Simulations: Robustness to Noise. Figure 1 shows the MSE between the ground truth tensor in central voxel and the interpolated tensor from noisy neighbors, with increasing amount of noise. For all metrics, interpolation in Bayes space performs uniformly better in terms of robustness to MRI-induced noise for recovering microstructural parameters. The MSE curves for the three Bayes spaces that give increasing importance to the reference measure (from Bayes10 to Bayes30) reveals that even when we trust mostly the data (Bayes10), interpolation in Bayes space is preferable.
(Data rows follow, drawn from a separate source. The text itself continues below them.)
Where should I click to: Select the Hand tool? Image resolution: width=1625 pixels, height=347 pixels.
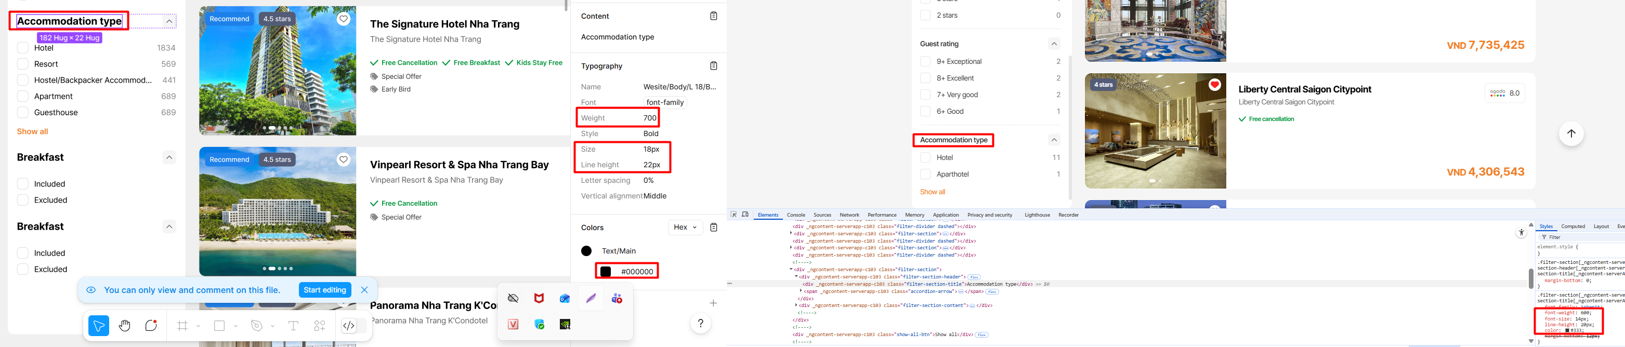click(125, 326)
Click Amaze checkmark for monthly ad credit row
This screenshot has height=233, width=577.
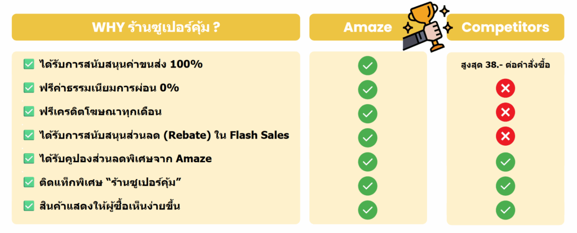(367, 113)
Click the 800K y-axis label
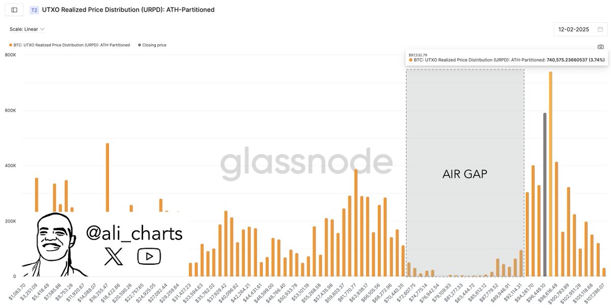This screenshot has height=308, width=611. click(10, 55)
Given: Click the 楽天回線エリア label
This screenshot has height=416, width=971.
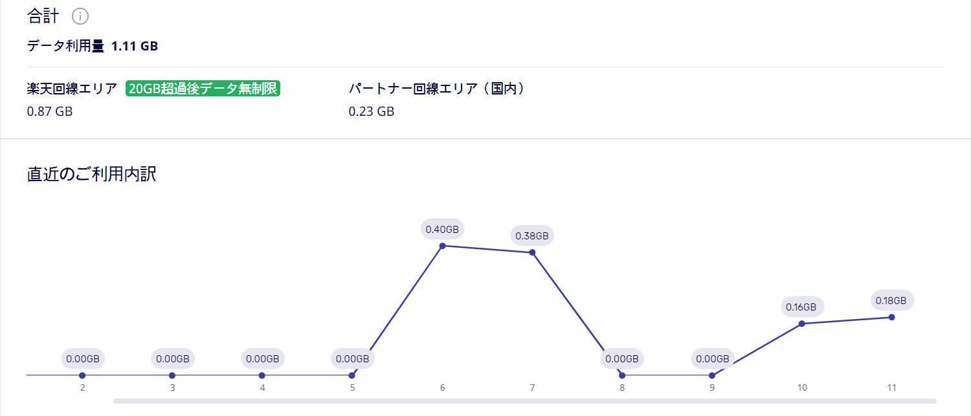Looking at the screenshot, I should pos(72,89).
Case Study: Tractography of the Pyramidal Tract. Figure 2 shows PT reconstruction with increasing number of filtering ROIs (from left to right) for all four methods. First, observe that only methods based on Bayes interpolation (rows 2 and 4) successfully manage to reconstruct streamlines that go through all four ROIs and thus are more likely to belong to the PT. Also, in general, deterministic FACT tractography fails to recover PT streamlines with the traditional log-Euclidean interpolation (rows 1 and 3). This is well documented in the literature on ST-FACT. We hypothesize that MT-FACT has a lot more directional information for tracking but, without prior anatomical knowledge, the FACT algorithm (which stepwise follows the most collinear direction) has no mechanism to channel streamlines into following the PT shape. This explanation is supported by the sequential filtering that shows high streamline variability when filtering only by the corona radiata (1st column, 3rd row) and almost no remaining streamlines at the end of the entire filtering process (4th column, 3rd row). The ST-Bayes method seems to mainly follow the shape of atlas streamlines. This is due to an inherent model mis-specification in most parts of the white matter where the ST model provides an insufficient description of the microstructure and therefore presents an articially low FA which uniformly inflates the weight of the reference measure. Conversely, the MT-Bayes version nicely preserves the PT streamlines after complete filtering without heavy influence of the atlas since the MT model provides an accurate description of the microstructure and thus the interpolated tensor has low FA only when neighboring tensors have heterogeneous orientations.